* GIVEN RECORDS *

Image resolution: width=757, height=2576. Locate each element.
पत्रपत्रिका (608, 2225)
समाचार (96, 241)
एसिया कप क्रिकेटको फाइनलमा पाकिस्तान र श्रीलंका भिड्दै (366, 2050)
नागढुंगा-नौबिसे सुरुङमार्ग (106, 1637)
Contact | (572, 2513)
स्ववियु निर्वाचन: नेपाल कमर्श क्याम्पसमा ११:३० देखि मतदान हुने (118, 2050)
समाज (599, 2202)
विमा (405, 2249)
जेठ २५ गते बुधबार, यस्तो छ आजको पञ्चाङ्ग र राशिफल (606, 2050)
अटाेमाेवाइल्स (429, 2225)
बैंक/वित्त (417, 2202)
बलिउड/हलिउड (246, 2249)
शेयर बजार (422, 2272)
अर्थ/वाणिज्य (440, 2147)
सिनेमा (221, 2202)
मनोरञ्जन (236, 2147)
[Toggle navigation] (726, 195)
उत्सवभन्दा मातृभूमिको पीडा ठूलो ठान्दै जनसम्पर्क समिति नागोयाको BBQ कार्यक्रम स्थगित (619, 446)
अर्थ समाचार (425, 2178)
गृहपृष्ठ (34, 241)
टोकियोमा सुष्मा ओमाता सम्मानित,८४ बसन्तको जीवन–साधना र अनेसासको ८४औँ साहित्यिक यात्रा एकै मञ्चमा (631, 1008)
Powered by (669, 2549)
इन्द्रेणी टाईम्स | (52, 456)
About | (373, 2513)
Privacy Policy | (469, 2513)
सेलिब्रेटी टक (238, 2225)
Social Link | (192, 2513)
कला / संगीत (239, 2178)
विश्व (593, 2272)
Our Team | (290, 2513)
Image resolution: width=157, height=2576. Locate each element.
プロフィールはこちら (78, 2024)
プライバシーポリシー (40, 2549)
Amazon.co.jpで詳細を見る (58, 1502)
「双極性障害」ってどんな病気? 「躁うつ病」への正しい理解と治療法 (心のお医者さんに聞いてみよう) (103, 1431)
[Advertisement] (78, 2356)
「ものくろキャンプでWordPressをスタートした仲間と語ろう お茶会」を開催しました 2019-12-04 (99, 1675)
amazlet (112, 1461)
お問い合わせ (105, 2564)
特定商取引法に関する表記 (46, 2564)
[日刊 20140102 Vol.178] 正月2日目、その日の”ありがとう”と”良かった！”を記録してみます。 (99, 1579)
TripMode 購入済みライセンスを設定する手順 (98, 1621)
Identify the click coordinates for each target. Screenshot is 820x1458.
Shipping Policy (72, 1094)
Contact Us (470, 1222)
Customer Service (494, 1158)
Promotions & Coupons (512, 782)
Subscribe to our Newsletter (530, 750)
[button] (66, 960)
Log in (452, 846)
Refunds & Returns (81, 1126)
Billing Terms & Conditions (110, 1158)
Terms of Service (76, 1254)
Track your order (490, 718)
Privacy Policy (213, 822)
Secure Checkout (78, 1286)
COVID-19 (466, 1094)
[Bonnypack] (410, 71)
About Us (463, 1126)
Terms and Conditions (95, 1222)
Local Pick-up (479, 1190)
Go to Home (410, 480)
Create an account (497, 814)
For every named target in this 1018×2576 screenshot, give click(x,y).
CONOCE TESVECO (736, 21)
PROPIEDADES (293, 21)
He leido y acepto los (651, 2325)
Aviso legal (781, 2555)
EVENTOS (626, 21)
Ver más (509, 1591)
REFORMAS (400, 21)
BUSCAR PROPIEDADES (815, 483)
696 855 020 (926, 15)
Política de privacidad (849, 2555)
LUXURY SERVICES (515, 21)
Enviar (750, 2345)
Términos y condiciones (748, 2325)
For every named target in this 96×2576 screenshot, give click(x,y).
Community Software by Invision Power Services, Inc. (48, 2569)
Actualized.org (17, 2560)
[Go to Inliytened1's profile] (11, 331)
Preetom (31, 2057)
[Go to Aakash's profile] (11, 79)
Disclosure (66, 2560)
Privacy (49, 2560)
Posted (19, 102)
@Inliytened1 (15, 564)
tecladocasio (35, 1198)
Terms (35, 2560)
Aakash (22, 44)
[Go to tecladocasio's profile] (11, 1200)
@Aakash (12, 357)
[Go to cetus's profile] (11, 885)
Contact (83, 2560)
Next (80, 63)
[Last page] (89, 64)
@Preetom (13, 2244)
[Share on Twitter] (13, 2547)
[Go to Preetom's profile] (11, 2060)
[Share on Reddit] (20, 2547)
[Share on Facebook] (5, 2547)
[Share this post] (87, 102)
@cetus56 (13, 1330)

* ABOUT THIS TASK *
From the records above, reproduce exactly the lines from the one with "शेयर बजार (422, 2272)" to the one with "विश्व (593, 2272)", both included, and no others.

* RESULT *
शेयर बजार (422, 2272)
अर्थ/वाणिज्य (440, 2147)
सिनेमा (221, 2202)
मनोरञ्जन (236, 2147)
[Toggle navigation] (726, 195)
उत्सवभन्दा मातृभूमिको पीडा ठूलो ठान्दै जनसम्पर्क समिति नागोयाको BBQ कार्यक्रम स्थगित (619, 446)
अर्थ समाचार (425, 2178)
गृहपृष्ठ (34, 241)
टोकियोमा सुष्मा ओमाता सम्मानित,८४ बसन्तको जीवन–साधना र अनेसासको ८४औँ साहित्यिक यात्रा एकै मञ्चमा (631, 1008)
Powered by (669, 2549)
इन्द्रेणी टाईम्स | (52, 456)
About | (373, 2513)
Privacy Policy | (469, 2513)
सेलिब्रेटी टक (238, 2225)
Social Link | (192, 2513)
कला / संगीत (239, 2178)
विश्व (593, 2272)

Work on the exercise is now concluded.